__AIM OF THE EXERCISE__:
Look through the entries below, please, and copy every line with the word "computer".

__INFORMATION SUPPLIED__:
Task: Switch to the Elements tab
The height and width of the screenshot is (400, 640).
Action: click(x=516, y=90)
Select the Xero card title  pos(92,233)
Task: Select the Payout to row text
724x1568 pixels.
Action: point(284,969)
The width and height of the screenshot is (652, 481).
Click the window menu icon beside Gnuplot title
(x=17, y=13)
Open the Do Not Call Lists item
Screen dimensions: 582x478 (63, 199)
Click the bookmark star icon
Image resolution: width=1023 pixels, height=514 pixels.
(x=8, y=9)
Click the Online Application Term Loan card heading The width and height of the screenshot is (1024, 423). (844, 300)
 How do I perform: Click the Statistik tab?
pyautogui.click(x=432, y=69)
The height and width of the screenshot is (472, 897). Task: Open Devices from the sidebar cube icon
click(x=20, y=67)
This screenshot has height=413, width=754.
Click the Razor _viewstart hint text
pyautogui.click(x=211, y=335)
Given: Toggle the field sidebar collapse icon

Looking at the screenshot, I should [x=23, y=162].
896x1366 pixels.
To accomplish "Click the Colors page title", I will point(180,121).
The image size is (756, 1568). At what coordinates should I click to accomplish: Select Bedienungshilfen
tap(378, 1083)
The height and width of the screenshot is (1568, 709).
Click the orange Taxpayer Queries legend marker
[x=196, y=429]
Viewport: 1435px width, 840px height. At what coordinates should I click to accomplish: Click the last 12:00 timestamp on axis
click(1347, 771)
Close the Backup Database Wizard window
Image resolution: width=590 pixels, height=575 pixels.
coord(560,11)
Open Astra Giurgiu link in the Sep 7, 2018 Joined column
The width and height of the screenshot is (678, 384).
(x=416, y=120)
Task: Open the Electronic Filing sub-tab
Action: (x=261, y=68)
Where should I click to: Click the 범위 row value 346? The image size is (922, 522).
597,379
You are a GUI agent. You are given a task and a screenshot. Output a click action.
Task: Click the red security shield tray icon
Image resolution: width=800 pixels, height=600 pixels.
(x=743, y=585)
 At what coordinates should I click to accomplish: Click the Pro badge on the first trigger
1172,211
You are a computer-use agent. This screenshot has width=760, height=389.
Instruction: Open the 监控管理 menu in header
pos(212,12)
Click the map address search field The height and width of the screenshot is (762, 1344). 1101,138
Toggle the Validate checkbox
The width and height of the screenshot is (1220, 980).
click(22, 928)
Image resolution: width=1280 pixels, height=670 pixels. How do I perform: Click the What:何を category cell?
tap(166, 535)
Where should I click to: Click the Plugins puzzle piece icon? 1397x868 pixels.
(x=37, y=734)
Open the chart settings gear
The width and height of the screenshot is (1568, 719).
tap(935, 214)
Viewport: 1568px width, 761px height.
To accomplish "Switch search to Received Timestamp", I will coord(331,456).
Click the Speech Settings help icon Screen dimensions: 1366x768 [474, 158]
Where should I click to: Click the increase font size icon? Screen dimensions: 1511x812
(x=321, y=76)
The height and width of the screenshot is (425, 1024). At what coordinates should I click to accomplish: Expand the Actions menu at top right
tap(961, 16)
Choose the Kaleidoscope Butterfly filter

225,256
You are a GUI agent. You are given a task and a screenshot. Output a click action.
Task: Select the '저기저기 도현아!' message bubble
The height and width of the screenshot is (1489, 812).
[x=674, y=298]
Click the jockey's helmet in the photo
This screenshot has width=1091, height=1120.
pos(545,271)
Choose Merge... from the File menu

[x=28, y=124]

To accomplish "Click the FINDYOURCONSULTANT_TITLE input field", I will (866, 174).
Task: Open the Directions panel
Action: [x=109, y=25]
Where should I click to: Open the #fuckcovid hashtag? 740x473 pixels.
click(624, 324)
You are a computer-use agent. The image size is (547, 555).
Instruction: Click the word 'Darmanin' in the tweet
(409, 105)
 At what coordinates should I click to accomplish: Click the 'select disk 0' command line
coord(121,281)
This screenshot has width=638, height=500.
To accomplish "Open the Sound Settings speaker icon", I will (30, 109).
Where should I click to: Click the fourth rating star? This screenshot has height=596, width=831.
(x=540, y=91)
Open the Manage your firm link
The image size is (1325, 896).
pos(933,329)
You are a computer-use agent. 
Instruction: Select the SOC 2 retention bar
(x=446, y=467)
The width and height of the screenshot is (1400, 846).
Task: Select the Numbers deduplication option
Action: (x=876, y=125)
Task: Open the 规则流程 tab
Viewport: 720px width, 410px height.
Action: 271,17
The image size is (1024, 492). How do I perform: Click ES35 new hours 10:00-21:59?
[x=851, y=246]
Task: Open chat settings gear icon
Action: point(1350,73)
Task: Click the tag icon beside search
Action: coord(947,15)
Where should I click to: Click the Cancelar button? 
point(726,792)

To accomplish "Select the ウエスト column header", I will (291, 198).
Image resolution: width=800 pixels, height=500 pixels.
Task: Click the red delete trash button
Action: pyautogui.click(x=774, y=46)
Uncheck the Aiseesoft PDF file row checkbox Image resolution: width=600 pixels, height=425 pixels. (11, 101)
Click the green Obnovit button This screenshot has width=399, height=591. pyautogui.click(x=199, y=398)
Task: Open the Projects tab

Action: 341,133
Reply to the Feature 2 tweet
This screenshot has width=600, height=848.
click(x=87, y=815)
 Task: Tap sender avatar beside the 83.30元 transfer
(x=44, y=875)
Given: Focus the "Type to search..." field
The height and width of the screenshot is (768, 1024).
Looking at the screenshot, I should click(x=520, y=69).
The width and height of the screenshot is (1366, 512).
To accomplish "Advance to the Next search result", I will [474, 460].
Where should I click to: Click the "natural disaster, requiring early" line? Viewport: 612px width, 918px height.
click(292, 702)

__ANSWER TO THIS EXERCISE__:
You are a computer-use agent. This screenshot has width=760, height=389.
You are a computer-use agent. The image size is (547, 555).
You are a computer-use agent. 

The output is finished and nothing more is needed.